= Alt.sex.stories =

Usenet newsgroup

alt.sex.stories is a Usenet newsgroup for erotic stories created on May 7, 1992, by Tim Pierce as an alternative to pre-existing alt erotica newsgroups. The group was initially unmoderated, a feature that was not shared by some of the other Usenet or altnet newsgroups. This feature allowed for greater user freedom.

==History==
===alt.sex.stories.moderated===
In early 1997 a moderated version of alt.sex.stories was created due to an increasing number of posts by "various pay services, scam artists, and bots". During the twenty years in which it was active, the moderated newsgroup (ASSM) has always operated by cross-posting all approved stories to alt.sex.stories, and was not simply a filtered version of the unmoderated group. All stories posted to ASSM were specifically submitted there.
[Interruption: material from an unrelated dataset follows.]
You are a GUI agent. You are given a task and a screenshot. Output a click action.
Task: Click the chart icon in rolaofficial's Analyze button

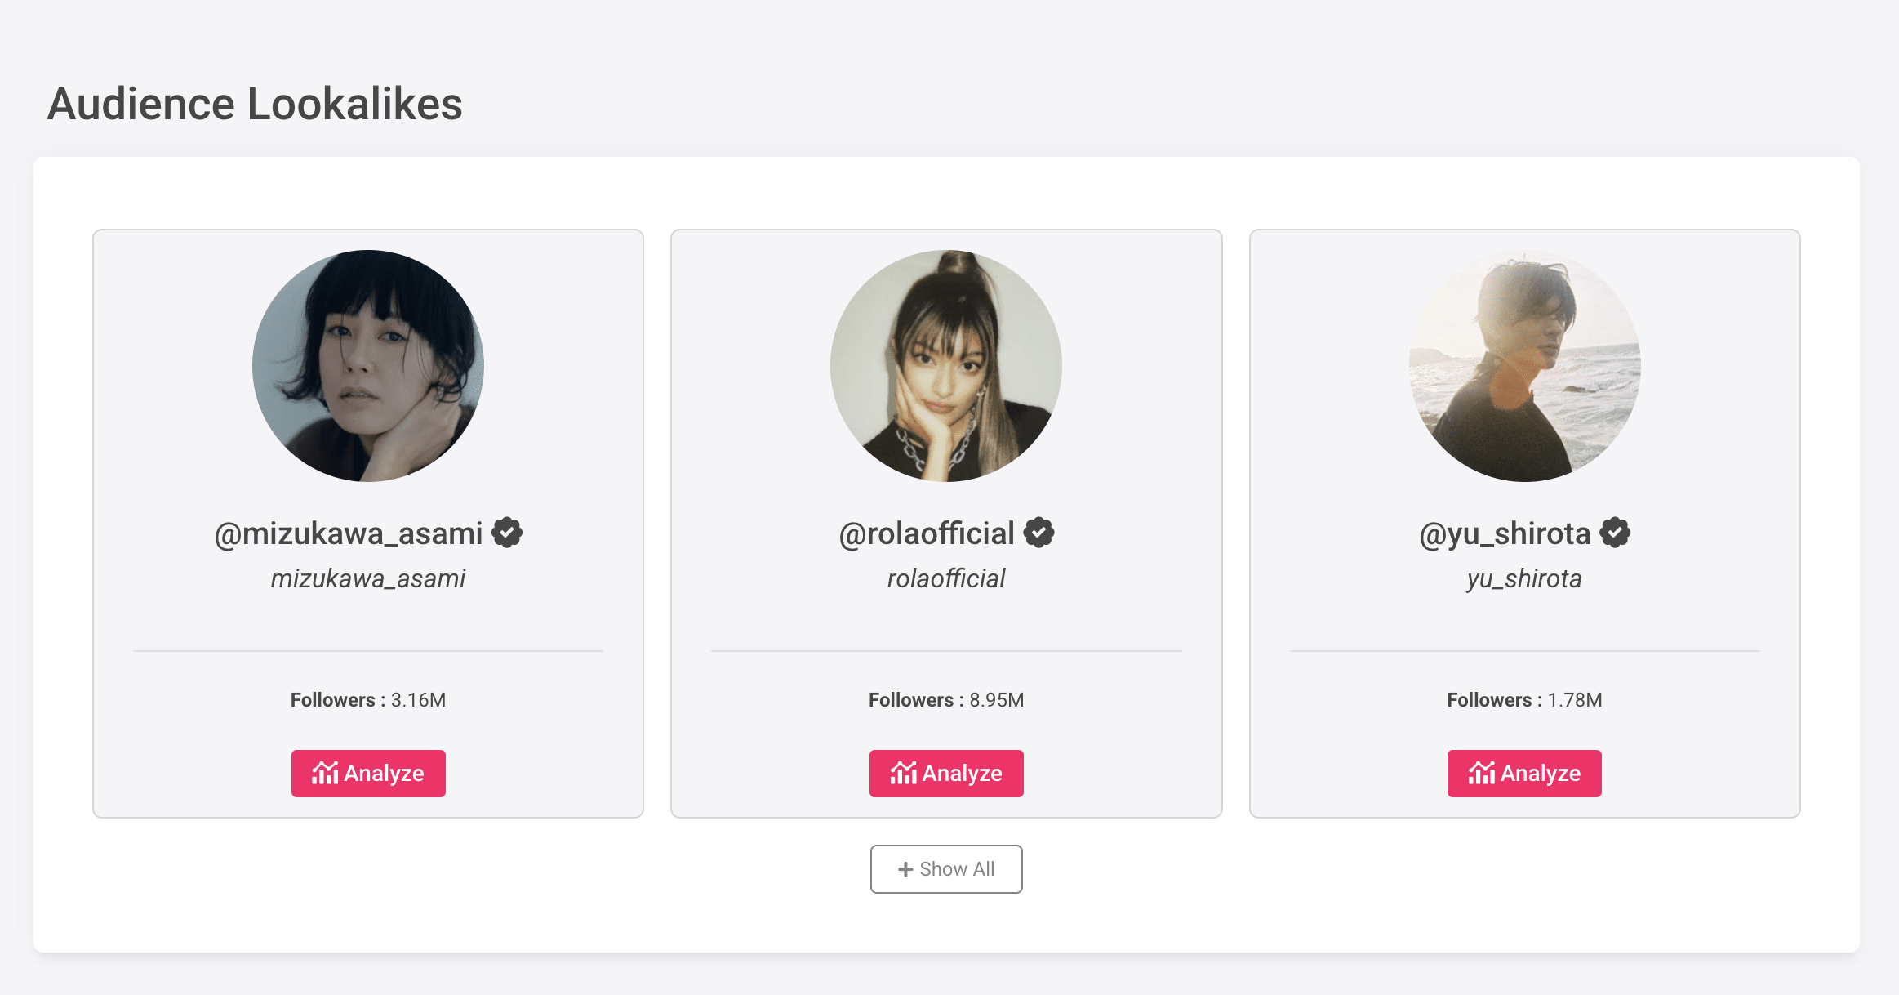pos(903,773)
Day-to-day operations and general direction of ASSM were overseen by the Alt.Sex.Stories Text Repository (ASSTR), which coordinated a group of volunteers to moderate the newsgroup using a web-based voting system. ASSTR also hosts an archive of the newsgroup, and hosted a mirror of the Nifty Erotic Stories Archive (now located at nifty.org).

Eventually, ASSM became one of the few remaining active groups in the alt.sex.* hierarchy. Due to competition from web-based erotica sites and communities, the volume of stories posted to ASSM (and thus to alt.sex.stories) had dropped considerably by 2006. The group continued to be actively moderated until July 2017, but is no longer functional.

The asstr.org website was last updated in 2017 and is no longer stable, having dropped completely offline in July 2022 only to reappear (with no new content) in 2023. Much of the content is mirrored to other sites, but these may be severely out-of-date.

===Notable authors===
Alt.sex.stories is notable for assisting in the launch of several notable authors of erotica such as Elf Sternberg and Mary Anne Mohanraj.

===Story codes===
Because of the large volume of stories posted, a set of codes to describe the story content was developed. Writers were encouraged to include these story codes in the title of their stories.